Most of Camp Newman’s buildings perished in the wildfires sweeping through the North Bay, but the spirit of the Reform Jewish camp lived on this weekend in the Bay Area — from singalongs to group hugs.
Scores of former Newman campers and counselors spanning several generations gathered Friday night, Oct. 13 at Congregation Beth Am in Los Alto Hills, one of more than a dozen pop-up Shabbat events held for Newman, including a concert scheduled for Saturday night at San Francisco’s Congregation Emanu-El.
Daryl Messinger, board chair of the Union for Reform Judaism that owns and runs the 480-acre camp east of Santa Rosa, was among those swaying arm-in-arm to songs familiar to every camper who attended Newman or its predecessors, Camp Swig and Camp Saratoga.
“Camp is not just about the buildings,” Messinger said. “This gives the families and the kids who go to Newman a space to celebrate and to mourn.”
Camp director Rabbi Erin Mason, also among those singing and sharing memories at Beth Am, said Newman officials already are looking at alternate sites for next summer and are determined that there will be a 2018 session. About 1,400 children attend Camp Newman each summer, and 40 to 50 staffers come from Israel to work as counselors.
Though camp officials had not yet been allowed back as of Friday, a San Francisco Chronicle photographer who was allowed onto the Porter Creek Road site produced images showing decimation.
“We’re exploring all of our options,” Mason said. “We’ll know more next week when the fire is more contained.”
The site, which is used throughout the year, had hosted a PJ Library family camp the previous weekend before fire swept through the area on Sunday night, Oct. 8. Everyone escaped safely and the camp’s Torah scrolls were rescued.
Houses near the camp also went up in flames. As of Oct. 14, the Wine Country blazes had been blamed for 35 deaths and had burned 220,000 acres, and at least 15 separate fires were still burning.
Gov. Jerry Brown, who was to visit Sonoma County that day, has declared a state of emergency in Sonoma, Napa, Solano, Yuba, Butte, Lake and Mendocino counties.
About 175 people — some wearing Camp Newman T-shirts — attended the Shabbat service at Beth Am, and roughly half of them stayed after for the Newman songs, beginning with “Heiveinu Shalom Aleichem” and ending with the “Hashkiveinu,” songs sung at camp at the end of each day.
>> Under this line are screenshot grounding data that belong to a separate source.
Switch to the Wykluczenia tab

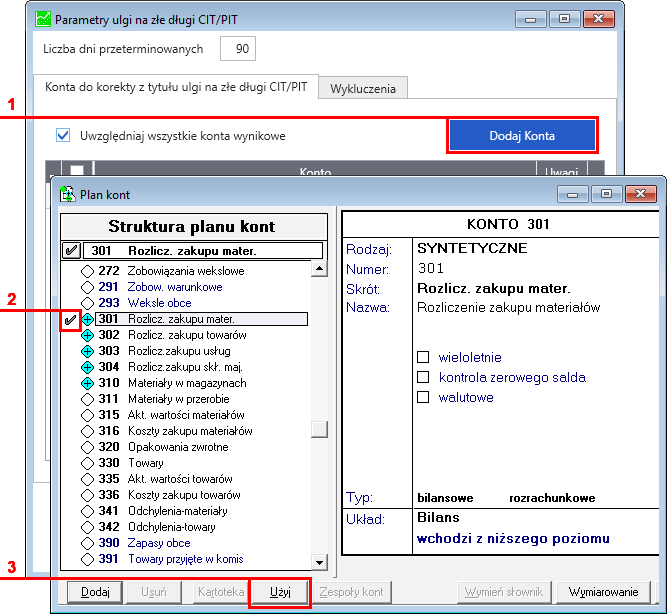coord(362,88)
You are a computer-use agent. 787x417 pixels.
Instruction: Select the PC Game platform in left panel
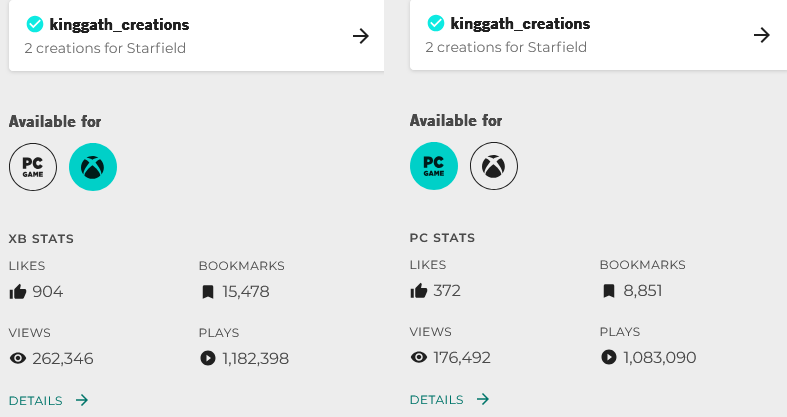(33, 167)
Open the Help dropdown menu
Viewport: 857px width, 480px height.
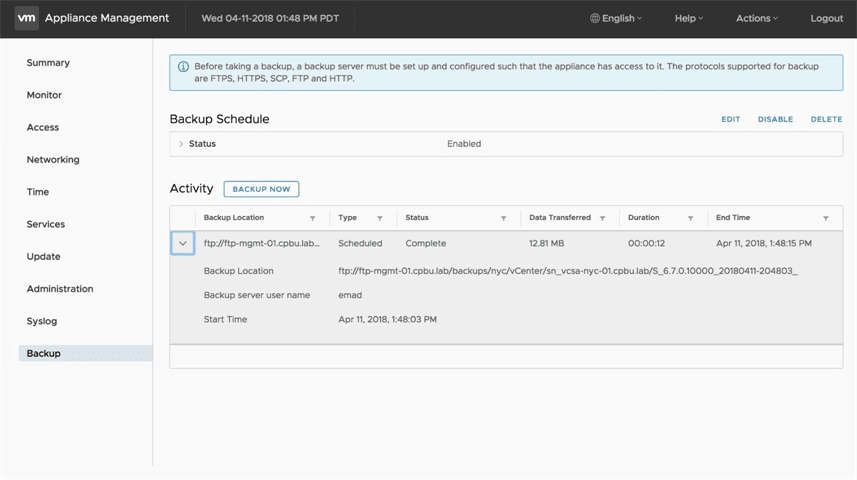click(689, 18)
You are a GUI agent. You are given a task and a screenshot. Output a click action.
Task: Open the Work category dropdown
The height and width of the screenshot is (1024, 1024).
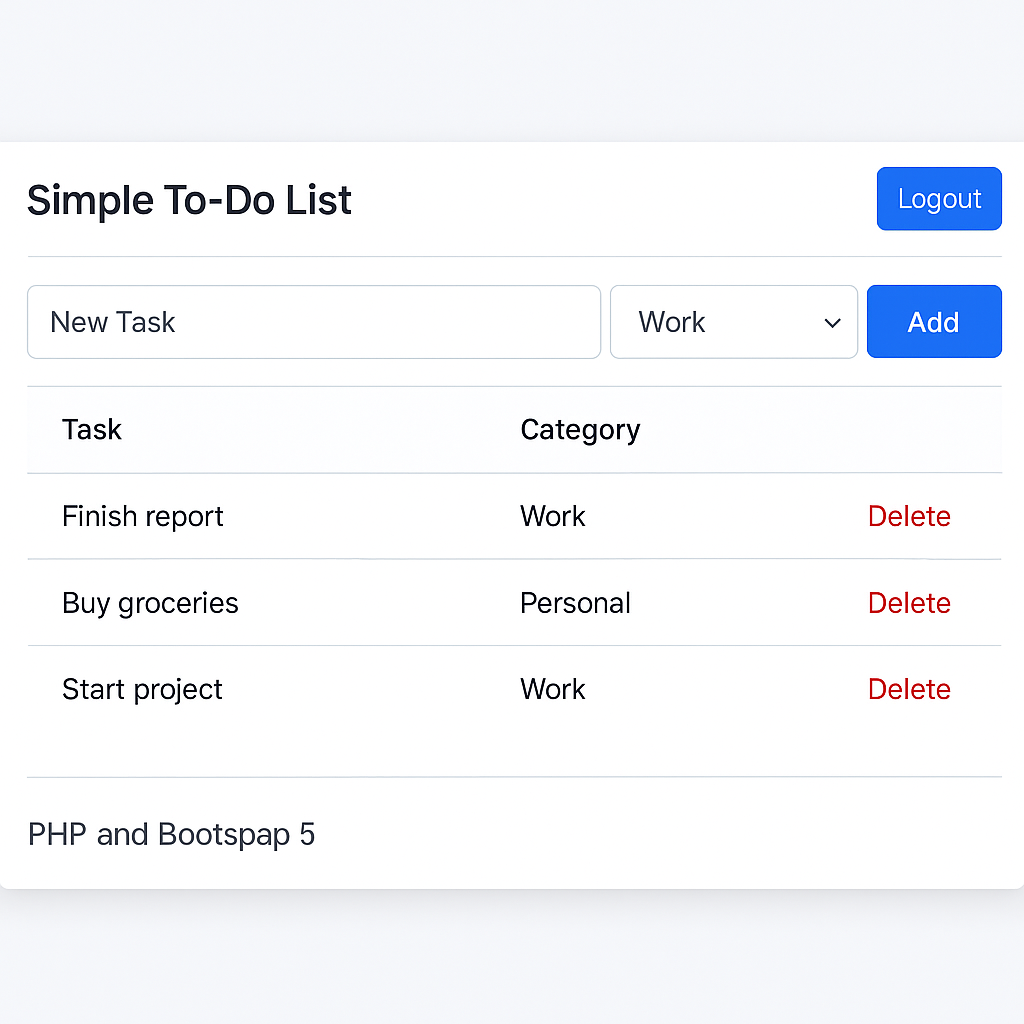click(x=733, y=322)
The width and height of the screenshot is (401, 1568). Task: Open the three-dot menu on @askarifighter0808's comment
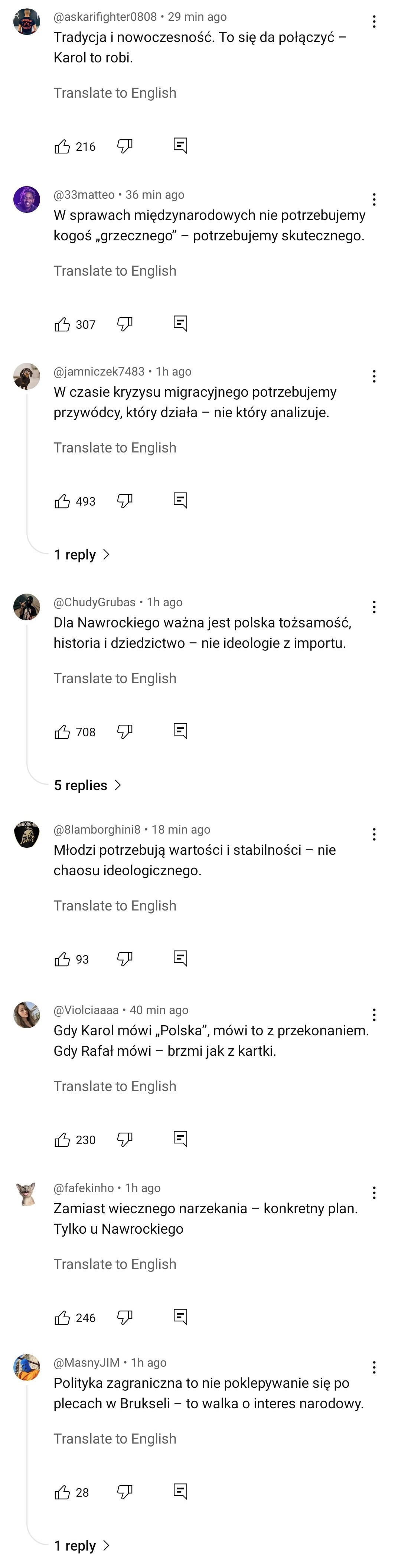pyautogui.click(x=374, y=22)
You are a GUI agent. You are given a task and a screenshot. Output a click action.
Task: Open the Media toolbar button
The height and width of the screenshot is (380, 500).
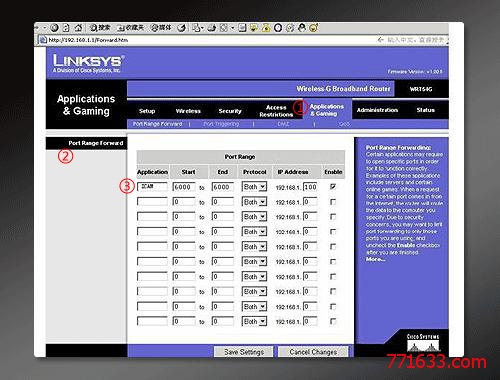161,28
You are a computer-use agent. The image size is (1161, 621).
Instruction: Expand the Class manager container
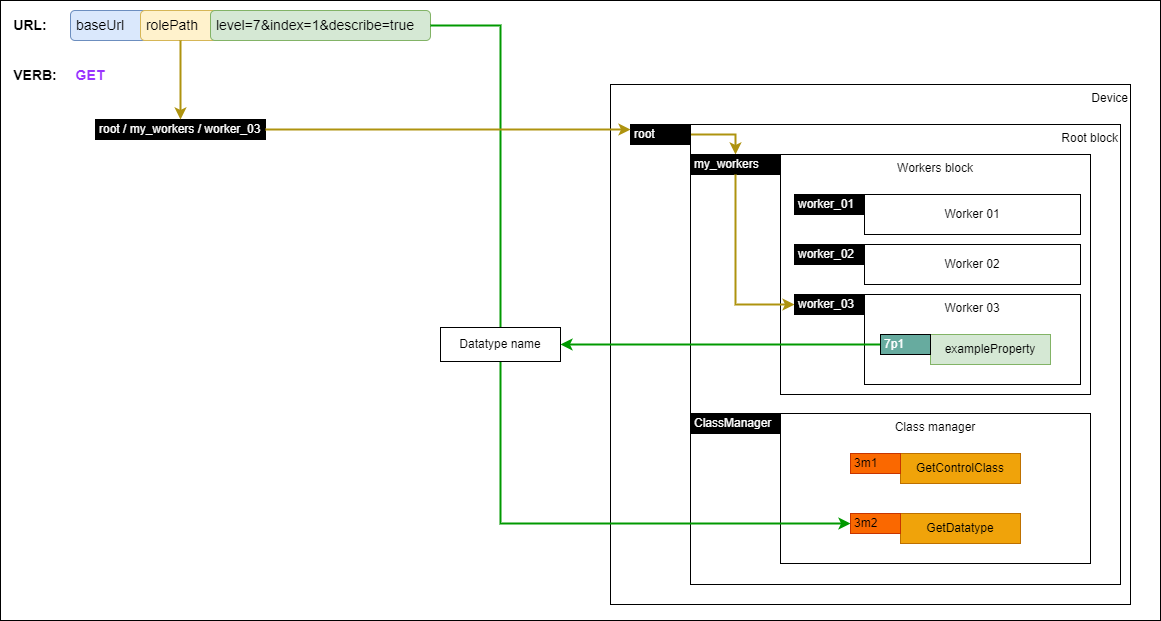tap(935, 426)
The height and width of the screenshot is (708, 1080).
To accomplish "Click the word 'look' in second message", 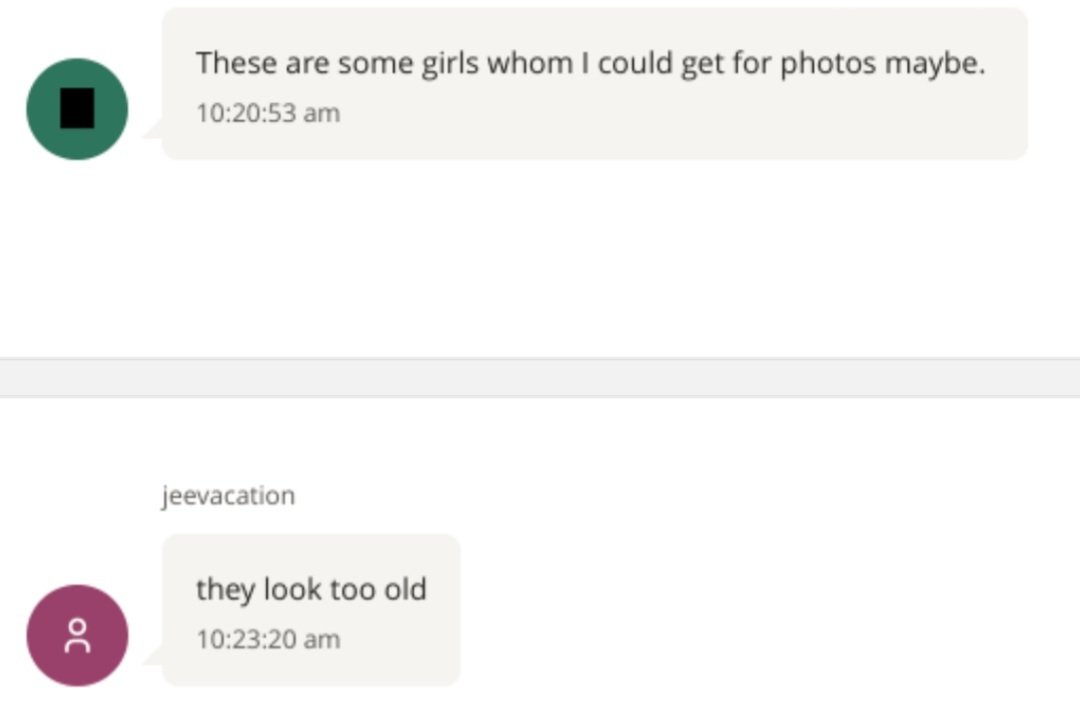I will [x=292, y=589].
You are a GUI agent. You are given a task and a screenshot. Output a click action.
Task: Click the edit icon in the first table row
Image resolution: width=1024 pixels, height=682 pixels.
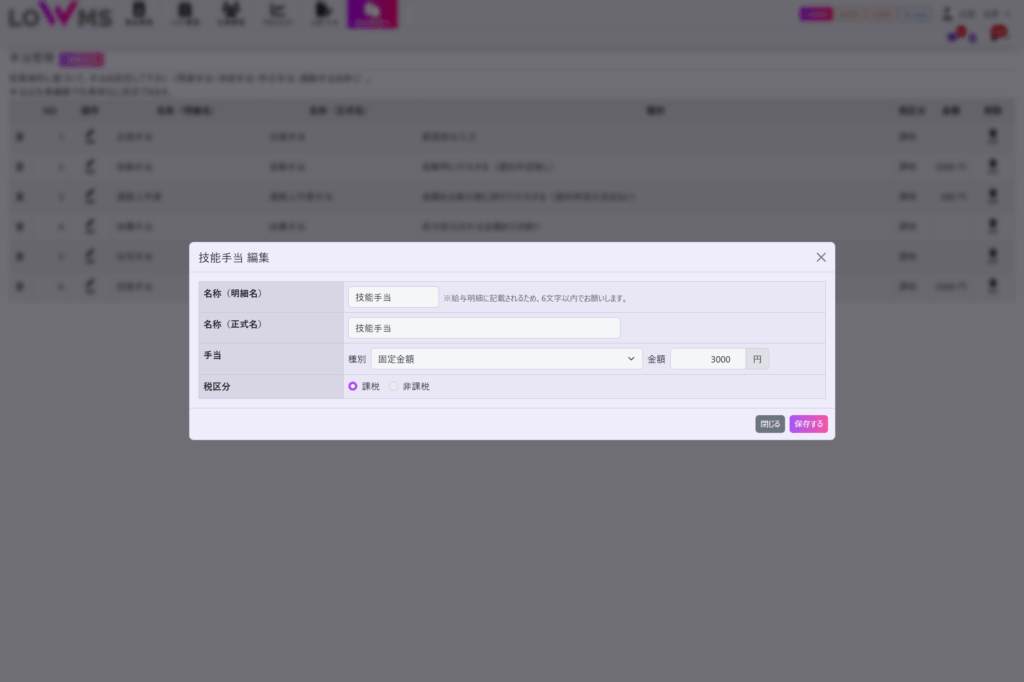[90, 136]
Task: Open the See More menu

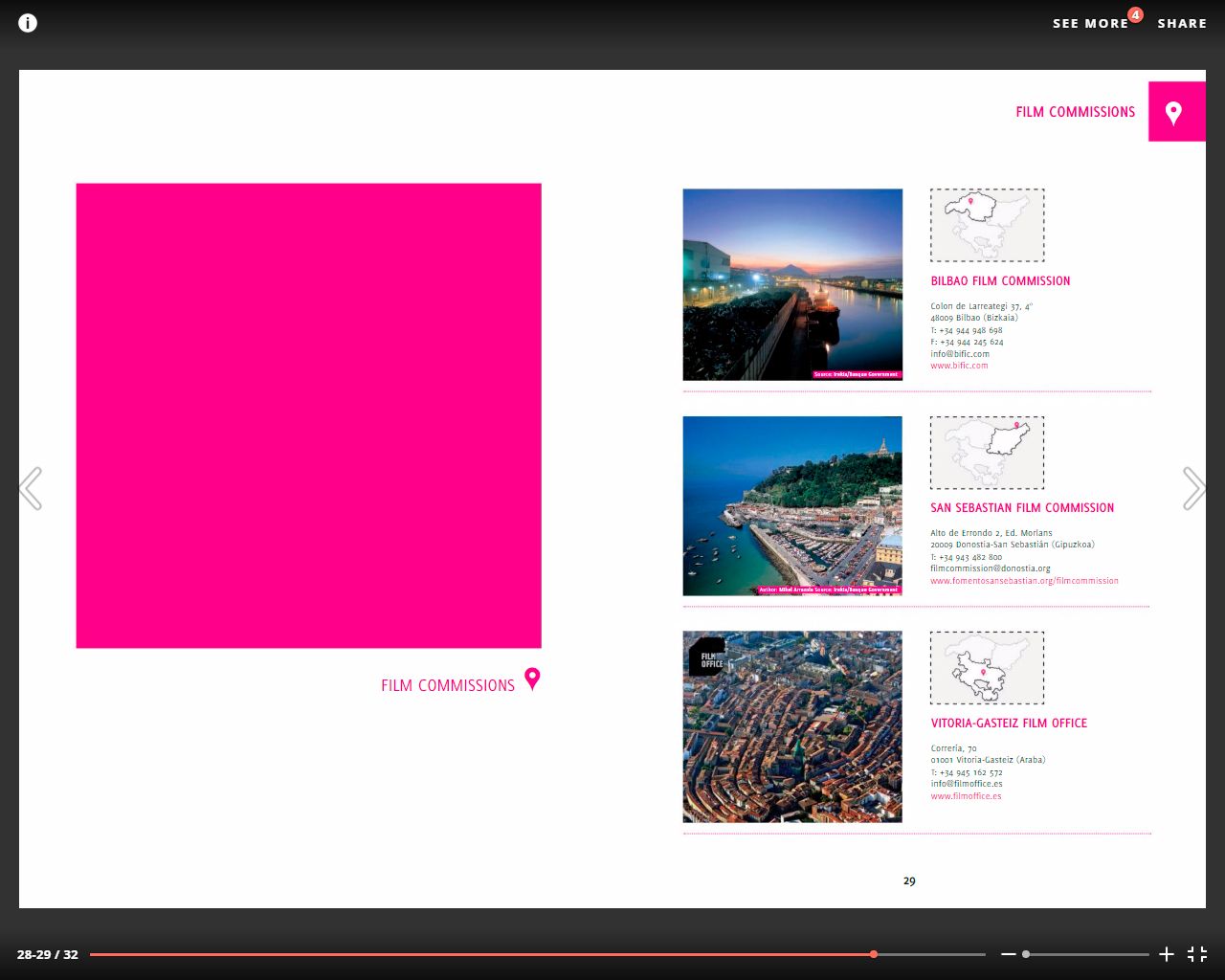Action: point(1090,23)
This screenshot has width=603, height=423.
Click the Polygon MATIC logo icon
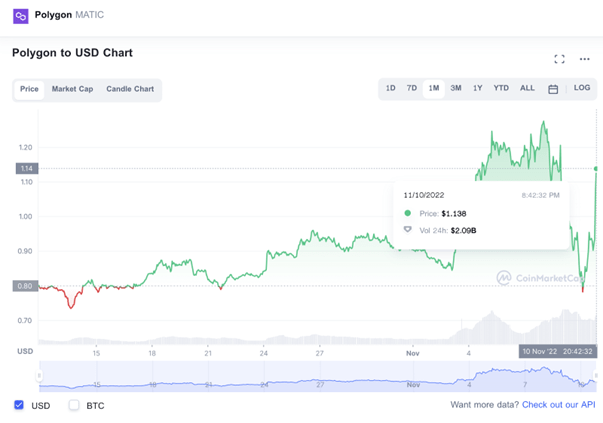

During his sermon, Rabbi Heath Watenmaker, an associate rabbi at Beth Am, compared the loss of Camp Newman’s buildings and countless homes in Northern California to the expulsion of Adam and Eve from the Garden of Eden.
“This week, so many feel like they’ve been forced out of Eden,” said Watenmaker, who added that he spent his first week as a faculty member at Camp Newman this past summer and had attended Camp Swig as a teenager. “We acknowledge the loss of this special paradise … (but) our Edens are always with us.”
Camp Newman bought its site in 1997, and dedicated a new $4-million conference center last November. Mason and Messinger said the pop-up Shabbat events were a way for former campers to share their memories and their grief, as well as to contribute to Newman’s rebuilding.
“This is one of the ways they can connect to camp, through their congregations,” Mason said. “Right now, it’s about being together. We’re focusing on the value of the community, the strength of this community.”